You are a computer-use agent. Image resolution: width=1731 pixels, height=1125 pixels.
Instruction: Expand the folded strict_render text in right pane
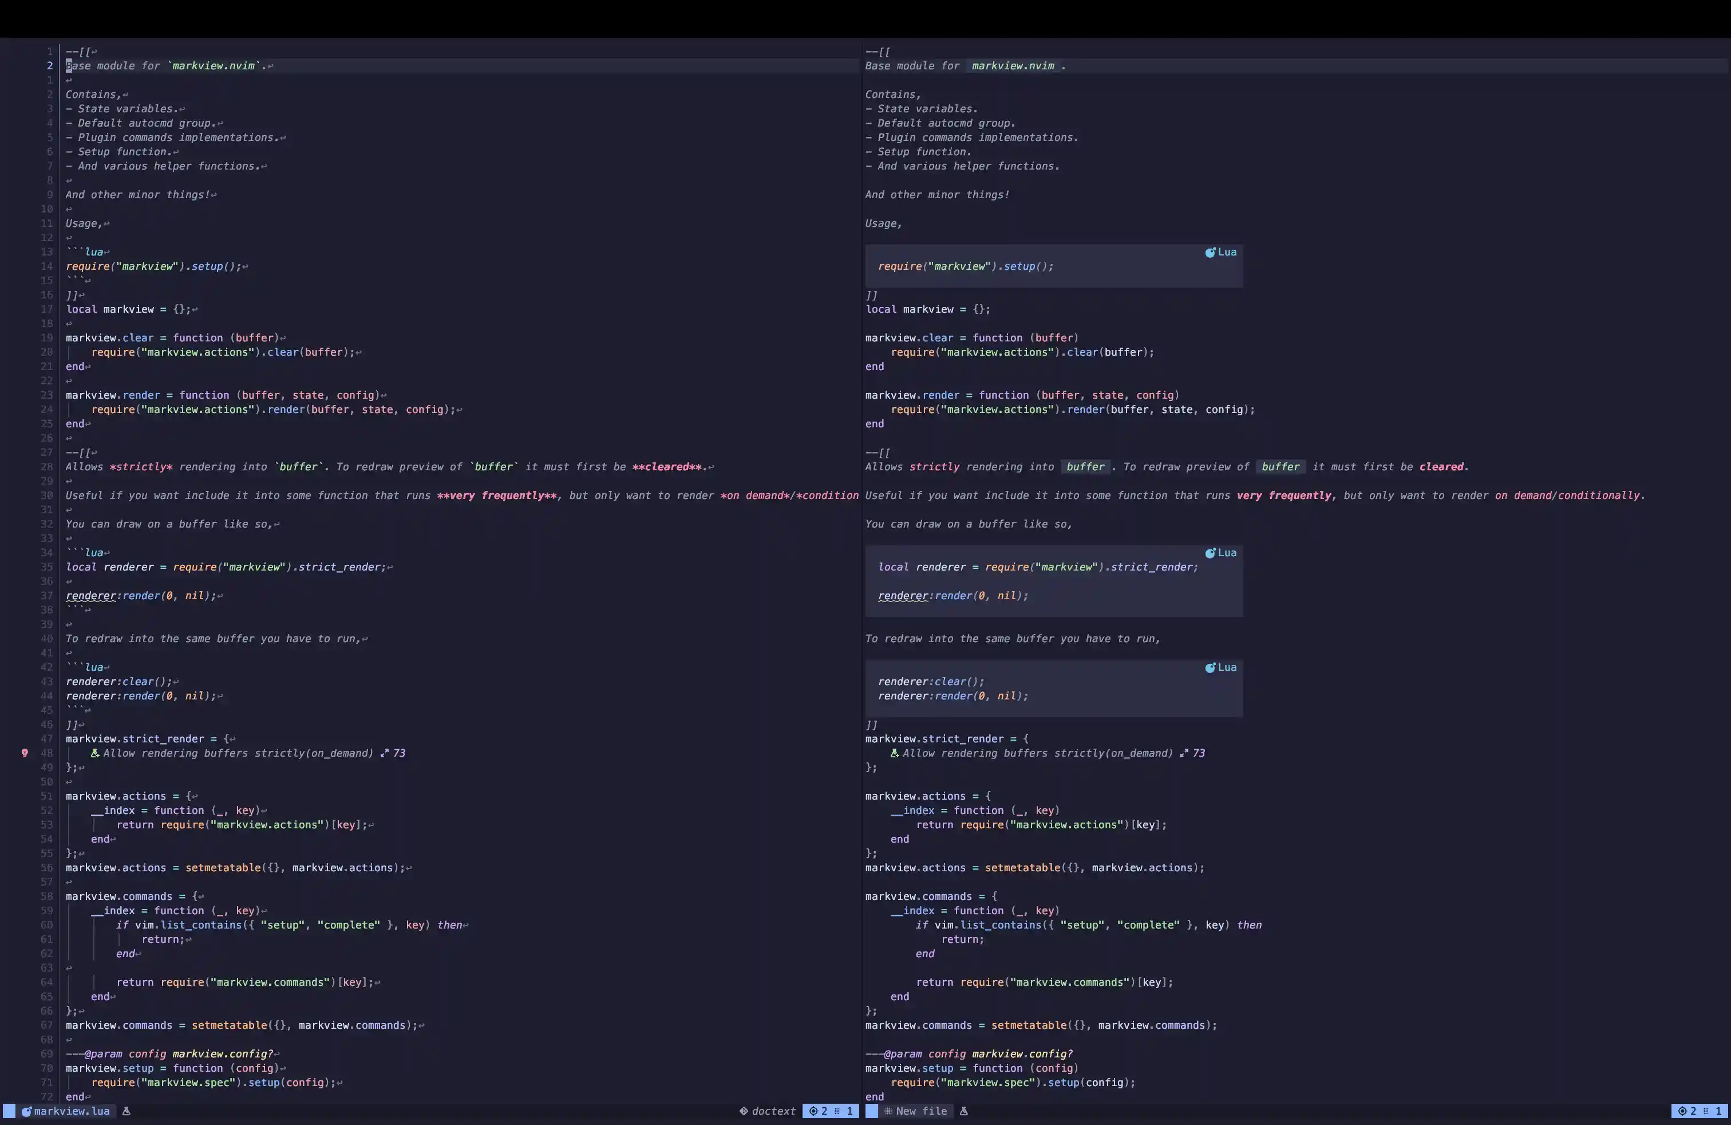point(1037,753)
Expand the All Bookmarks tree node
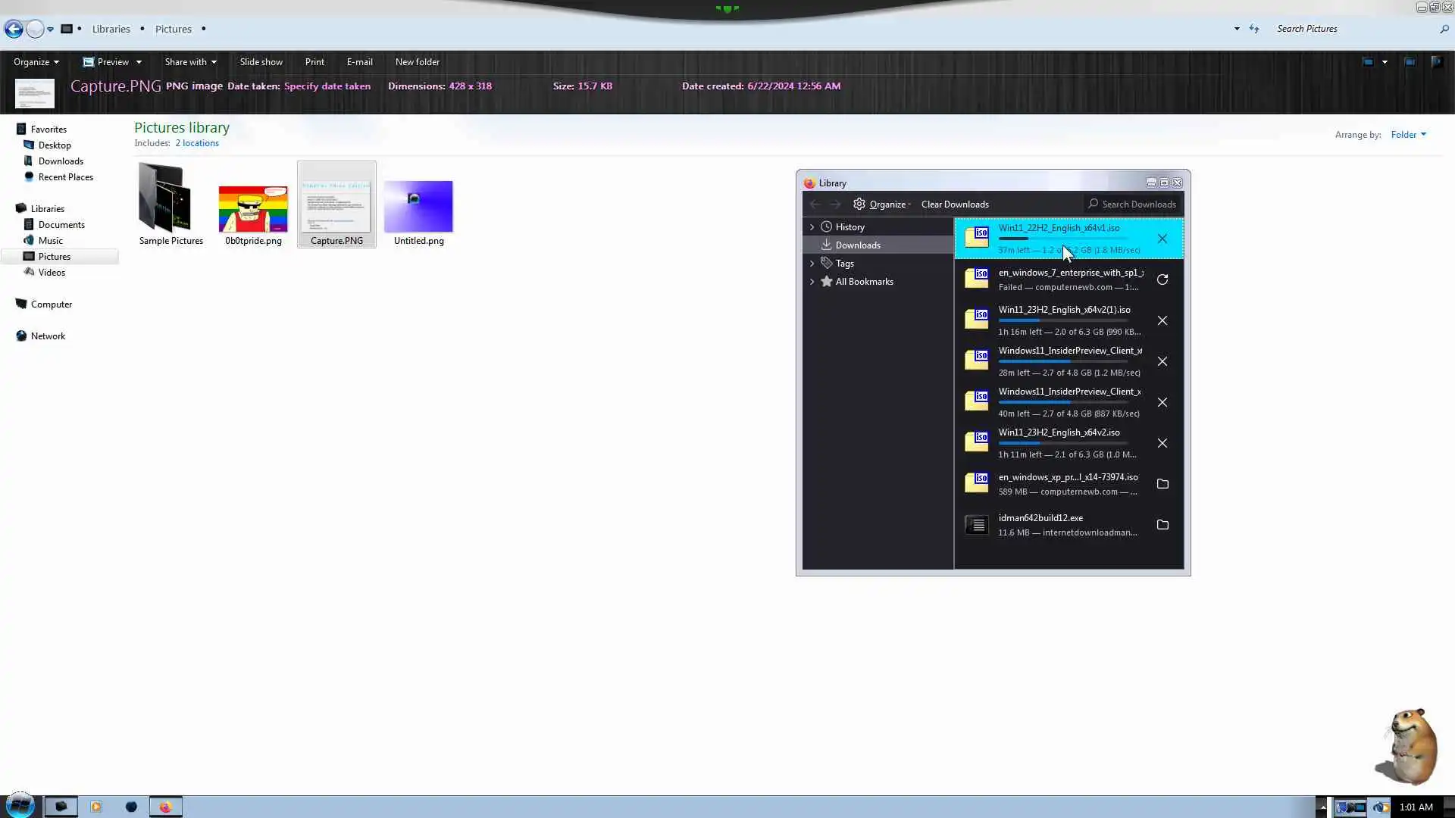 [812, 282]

----

Description of the task ->
With the pictures omitted, print each line of the data above precisely as given.

Output for this task ->
You are a computer-use agent. Image resolution: width=1731 pixels, height=1125 pixels.
Instruction: Expand the folded strict_render text in right pane
point(1037,753)
Expand the All Bookmarks tree node
 [812, 282]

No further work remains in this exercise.